## PROBLEM TO SOLVE
Output the lines from the line containing "In order to click on split" through the last line of the records, both included, as a JSON array of strings with one string per line, omitting blank lines.

□ □ □

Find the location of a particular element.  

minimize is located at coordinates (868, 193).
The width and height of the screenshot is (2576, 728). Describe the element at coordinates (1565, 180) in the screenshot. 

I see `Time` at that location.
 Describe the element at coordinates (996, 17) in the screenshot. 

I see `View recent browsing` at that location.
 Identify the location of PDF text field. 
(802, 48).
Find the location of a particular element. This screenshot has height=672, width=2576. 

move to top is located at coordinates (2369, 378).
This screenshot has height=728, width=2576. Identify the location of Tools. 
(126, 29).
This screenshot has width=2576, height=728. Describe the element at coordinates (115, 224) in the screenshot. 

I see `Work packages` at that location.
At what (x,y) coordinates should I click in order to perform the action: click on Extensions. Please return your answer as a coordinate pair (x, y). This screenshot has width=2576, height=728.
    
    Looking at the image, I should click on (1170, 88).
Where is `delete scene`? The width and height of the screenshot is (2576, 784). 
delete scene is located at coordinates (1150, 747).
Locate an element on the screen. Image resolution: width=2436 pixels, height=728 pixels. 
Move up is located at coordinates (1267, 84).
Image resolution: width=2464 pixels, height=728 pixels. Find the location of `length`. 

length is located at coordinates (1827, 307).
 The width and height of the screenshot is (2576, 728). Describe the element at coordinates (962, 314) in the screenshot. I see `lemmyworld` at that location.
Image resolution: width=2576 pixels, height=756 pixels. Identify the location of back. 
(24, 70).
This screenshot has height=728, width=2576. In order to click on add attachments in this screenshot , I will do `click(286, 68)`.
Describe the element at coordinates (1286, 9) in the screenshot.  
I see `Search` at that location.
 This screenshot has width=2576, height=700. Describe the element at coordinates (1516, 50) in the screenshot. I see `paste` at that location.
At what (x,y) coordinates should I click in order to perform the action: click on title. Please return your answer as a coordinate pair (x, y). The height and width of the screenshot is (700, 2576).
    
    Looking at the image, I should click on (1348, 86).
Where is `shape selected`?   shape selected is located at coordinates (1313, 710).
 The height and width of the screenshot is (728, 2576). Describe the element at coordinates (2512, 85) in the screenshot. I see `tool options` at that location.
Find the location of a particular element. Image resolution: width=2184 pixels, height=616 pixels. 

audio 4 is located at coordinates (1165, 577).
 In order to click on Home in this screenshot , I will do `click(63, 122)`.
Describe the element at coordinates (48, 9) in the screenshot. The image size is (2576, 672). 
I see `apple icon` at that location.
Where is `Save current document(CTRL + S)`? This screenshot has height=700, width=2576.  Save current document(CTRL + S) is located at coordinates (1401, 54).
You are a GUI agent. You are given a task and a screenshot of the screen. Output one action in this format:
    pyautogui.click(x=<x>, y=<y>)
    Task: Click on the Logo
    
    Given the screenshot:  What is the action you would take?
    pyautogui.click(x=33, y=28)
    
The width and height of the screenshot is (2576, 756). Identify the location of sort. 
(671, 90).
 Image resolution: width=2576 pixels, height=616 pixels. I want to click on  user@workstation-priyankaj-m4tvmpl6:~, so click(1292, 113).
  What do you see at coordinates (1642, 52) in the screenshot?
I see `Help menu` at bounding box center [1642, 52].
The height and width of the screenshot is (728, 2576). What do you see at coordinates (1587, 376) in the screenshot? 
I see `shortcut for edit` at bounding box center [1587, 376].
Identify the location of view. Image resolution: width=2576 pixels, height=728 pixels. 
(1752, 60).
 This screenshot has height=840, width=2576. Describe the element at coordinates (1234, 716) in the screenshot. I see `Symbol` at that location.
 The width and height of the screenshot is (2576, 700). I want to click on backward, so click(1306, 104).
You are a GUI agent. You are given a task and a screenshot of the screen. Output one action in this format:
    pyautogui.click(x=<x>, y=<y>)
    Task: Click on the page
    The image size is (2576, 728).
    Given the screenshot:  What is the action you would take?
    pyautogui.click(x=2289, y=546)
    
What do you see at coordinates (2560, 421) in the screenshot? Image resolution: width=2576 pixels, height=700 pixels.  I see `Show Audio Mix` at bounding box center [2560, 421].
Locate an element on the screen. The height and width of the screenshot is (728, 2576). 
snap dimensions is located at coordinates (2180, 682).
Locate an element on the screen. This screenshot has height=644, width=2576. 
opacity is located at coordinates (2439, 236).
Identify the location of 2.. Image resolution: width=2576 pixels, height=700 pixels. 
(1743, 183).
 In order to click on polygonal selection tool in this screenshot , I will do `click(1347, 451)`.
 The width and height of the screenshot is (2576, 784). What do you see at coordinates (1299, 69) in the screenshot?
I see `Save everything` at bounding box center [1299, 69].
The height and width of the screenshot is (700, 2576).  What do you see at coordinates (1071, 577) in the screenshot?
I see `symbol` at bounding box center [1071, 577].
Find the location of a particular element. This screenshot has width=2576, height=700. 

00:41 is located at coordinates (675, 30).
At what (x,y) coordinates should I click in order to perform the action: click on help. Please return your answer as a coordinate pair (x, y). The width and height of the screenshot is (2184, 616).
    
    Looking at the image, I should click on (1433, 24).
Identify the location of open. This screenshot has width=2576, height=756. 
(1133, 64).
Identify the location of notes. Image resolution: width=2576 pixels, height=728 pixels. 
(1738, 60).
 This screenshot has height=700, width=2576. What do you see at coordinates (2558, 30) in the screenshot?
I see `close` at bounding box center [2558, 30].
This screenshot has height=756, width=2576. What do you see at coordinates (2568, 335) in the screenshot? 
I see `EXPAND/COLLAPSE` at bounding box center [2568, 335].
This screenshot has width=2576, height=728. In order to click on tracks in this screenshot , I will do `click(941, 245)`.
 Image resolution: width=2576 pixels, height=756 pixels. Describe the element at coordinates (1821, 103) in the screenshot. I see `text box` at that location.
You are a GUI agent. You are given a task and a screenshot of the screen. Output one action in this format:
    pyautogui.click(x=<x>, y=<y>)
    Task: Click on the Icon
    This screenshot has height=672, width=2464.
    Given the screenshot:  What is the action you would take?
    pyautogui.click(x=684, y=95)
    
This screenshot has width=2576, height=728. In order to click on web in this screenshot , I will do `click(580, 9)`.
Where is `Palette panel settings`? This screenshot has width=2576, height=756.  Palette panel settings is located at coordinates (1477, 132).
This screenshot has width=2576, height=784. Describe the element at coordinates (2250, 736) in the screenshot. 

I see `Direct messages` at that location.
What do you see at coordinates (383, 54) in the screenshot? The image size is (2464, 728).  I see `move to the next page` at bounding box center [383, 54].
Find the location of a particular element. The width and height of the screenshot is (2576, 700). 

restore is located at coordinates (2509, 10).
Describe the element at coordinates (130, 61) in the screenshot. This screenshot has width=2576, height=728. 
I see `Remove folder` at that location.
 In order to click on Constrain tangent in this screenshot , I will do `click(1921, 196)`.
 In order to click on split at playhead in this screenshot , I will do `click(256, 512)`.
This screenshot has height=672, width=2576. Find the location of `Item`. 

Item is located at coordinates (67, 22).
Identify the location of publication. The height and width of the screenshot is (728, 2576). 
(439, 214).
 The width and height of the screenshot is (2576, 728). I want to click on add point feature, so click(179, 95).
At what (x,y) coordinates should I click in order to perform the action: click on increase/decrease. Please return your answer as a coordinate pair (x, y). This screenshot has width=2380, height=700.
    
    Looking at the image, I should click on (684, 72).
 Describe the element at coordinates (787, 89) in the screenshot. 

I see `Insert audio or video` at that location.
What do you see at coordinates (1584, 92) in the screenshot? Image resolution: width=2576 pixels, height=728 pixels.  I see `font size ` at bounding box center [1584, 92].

□ □ □

## EXPECTED ANSWER
[
  " In order to click on split at playhead in this screenshot , I will do `click(256, 512)`.",
  "This screenshot has height=672, width=2576. Find the location of `Item`. ",
  "Item is located at coordinates (67, 22).",
  "Identify the location of publication. The height and width of the screenshot is (728, 2576). ",
  "(439, 214).",
  " The width and height of the screenshot is (2576, 728). I want to click on add point feature, so click(179, 95).",
  "At what (x,y) coordinates should I click in order to perform the action: click on increase/decrease. Please return your answer as a coordinate pair (x, y). This screenshot has width=2380, height=700.",
  "    Looking at the image, I should click on (684, 72).",
  " Describe the element at coordinates (787, 89) in the screenshot. ",
  "I see `Insert audio or video` at that location.",
  "What do you see at coordinates (1584, 92) in the screenshot? Image resolution: width=2576 pixels, height=728 pixels.  I see `font size ` at bounding box center [1584, 92]."
]